Finalmente….. ma non è ancora finita. Dopo la veloce discesa che ci porta a
Pellegrino dobbiamo salire fino al passo di S.Antonio per tornare a
Salsomaggiore. Detta così sembra facile…ma facile non è…
Anche percorrendo la strada asfaltata la salita è
lunga e i chilometri alle spalle cominciano a farsi sentire nelle nostre gambe
ormai gonfie di acido lattico.
Tuttosommato la salita passa veloce e in un tempo
accettabile arriviamo al passo. Ora inizia la picchiata finale verso casa.
Il gruppo si divide in due.
Gli stradisti scelgono di rientrare percorrendo i
tornanti che portano a Contignaco e quindi a Salso.
I Cinghiali incalliti scelgono di percorrere il
sentiero Turni a Case Ratti.
Giustamente intitoliamo il sentiero al nostro amico
Paolo che ci ha fatto conoscere il tracciato e si preoccupa di tenerlo sgombro
dai rovi e dai rami che sistematicamente cadono dalle piante.
Il fondo è un misto di erba, terra e ghiaia che lo
rendono percorribile praticamente sempre.
Al primo tornante in discesa, nei pressi di un cippo
commemorativo tiriamo dritto per un sentiero che appena si distingue nella
vegetazione che circonda il secondo tornante. Dopo un fangoso tratto in piano
il sentiero si impenna cattivo.
Un po’ per il terreno bagnato, un po’ per i
solchi lasciati dalle moto, un po’ per la fatica accumulata, siamo costretti a
spingere le bici per qualche metro. Poco male…dispiace solo di sporcare le
scarpe.
Ancora qualche metro fra pozzanghere e fango
ed
inizia la discesa vera e propria. Un albero caduto sul sentiero ci ostacola.

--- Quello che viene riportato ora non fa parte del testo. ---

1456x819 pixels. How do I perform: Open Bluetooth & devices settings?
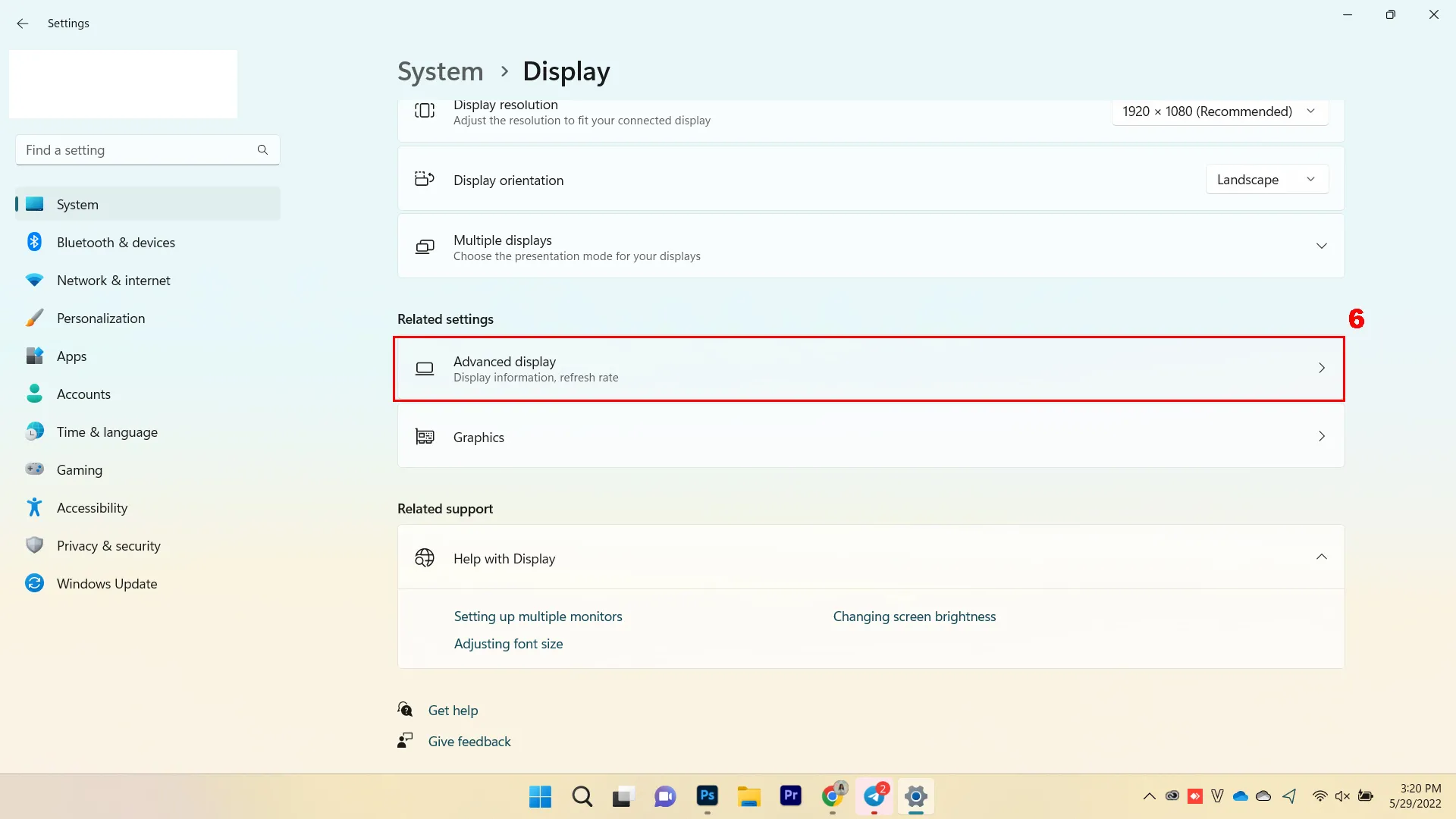pos(115,243)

Invece aggirarlo fra i rovi come nelle scorse occasioni, scendiamo dalle bici e
lavorando di braccia e schiena riusciamo a spostarlo a lato liberando il
sentiero. Bel lavoro ragazzi.Ci siamo sporcati un po’…ma ne valeva la pena. Rinculiamo di qualche metro (per facilitare le mie riprese) e ripartiamo. Il sentiero si snoda lungo una macchia che fa pensare ad un terreno sottostante del tipo “ofiolite”. Facciamo correre le nostre mtb, finalmente nell’ambiente a loro più congeniale. Le ruote tassellate mordono il terreno bagnato seguendo fedelmente la esile tracciola.

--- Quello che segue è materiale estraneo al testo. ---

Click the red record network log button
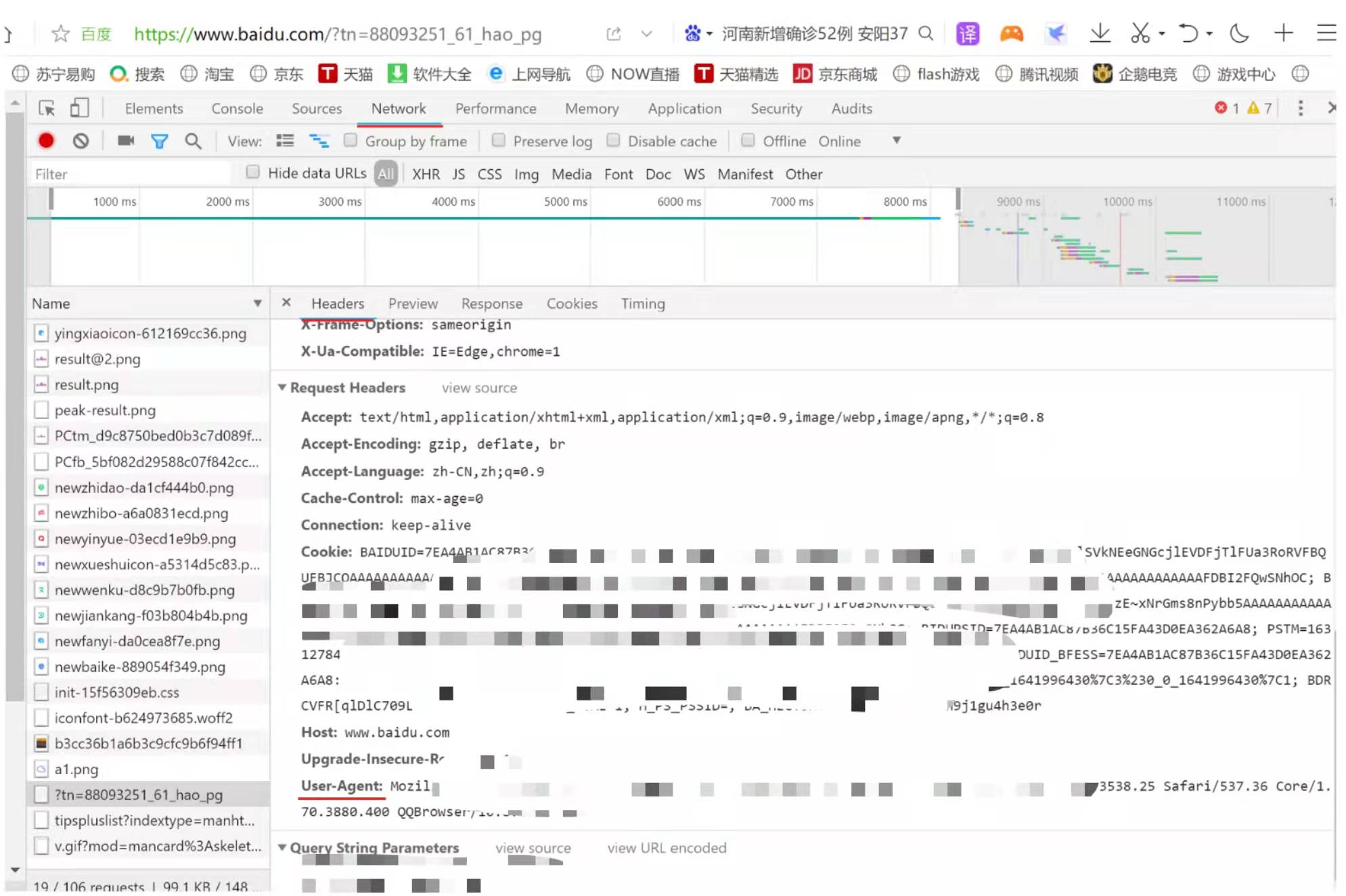The height and width of the screenshot is (896, 1346). [46, 141]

Noi dobbiamo solamente badare a scansare i rami e i rovi che si protendono alla ricerca del sole e del calore. E’ necessario stare attenti a non compiere manovre brusche, cadere qui potrebbe essere davvero pernicioso. Finire a gambe al’aria in mezzo a rovi spinosi o peggio in una siepe di “bargnoli” sarebbe una discreta sventura…sarebbe come litigare con un giaguaro inviperito…
Dopo una bella serie di curve e curvette più o meno
cattive, sbuchiamo in una ampia macchia senza alberi sopra una vecchia cava.

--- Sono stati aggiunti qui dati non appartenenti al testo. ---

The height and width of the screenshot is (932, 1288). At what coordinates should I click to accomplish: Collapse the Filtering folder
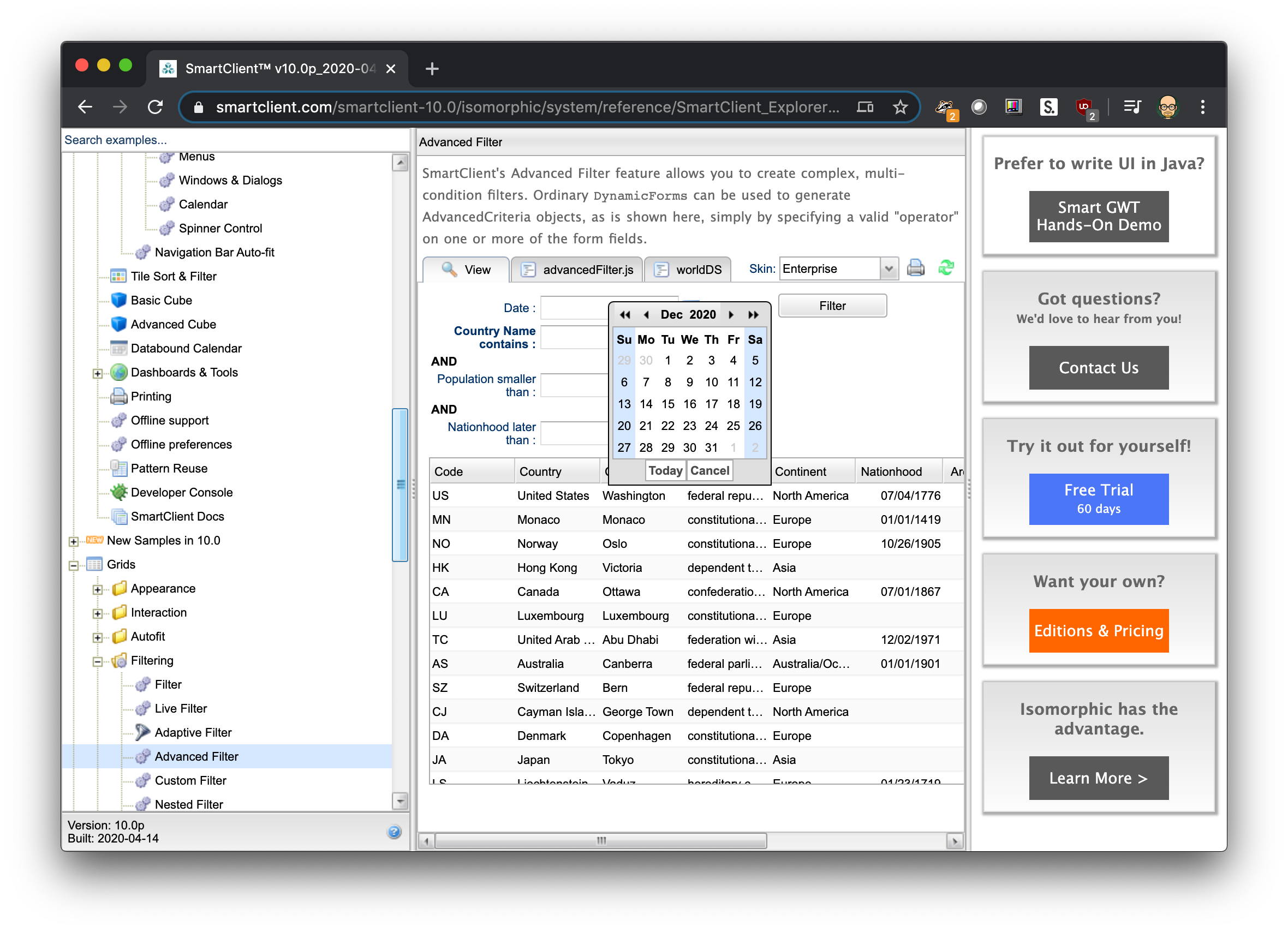97,662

Ci riuniamo e da qui affrontiamo l’ultimo tratto.
Questa parte è assai poco scorrevole. Un paio di strette curve fra siepi dai
duri rami richiedono perizia e … pelle dura. Mediamente questo tratto richiede
il sacrificio di qualche lembo di pelle…ma tanto ricresce e quasi a costo zero
(i vestiti tecnici no).
Anche stavolta siamo giù senza problemi. Bella discesa
amici miei…è sempre un piacere cinghialare in compagnia.
Gasati come siamo vorremmo continuare a percorrere
altre vie “sporche”, ma, uno sguardo rapido all’orologio e al contachilometri
ci consigliano di rientrare per vie tradizionali.
Salutiamo un gruppetto di amici che si stanno
allenando per il trail “la via degli Abati”
e lasciamo correre le nostre mtb
(ora correttamente sporche) lungo la strada verso casa.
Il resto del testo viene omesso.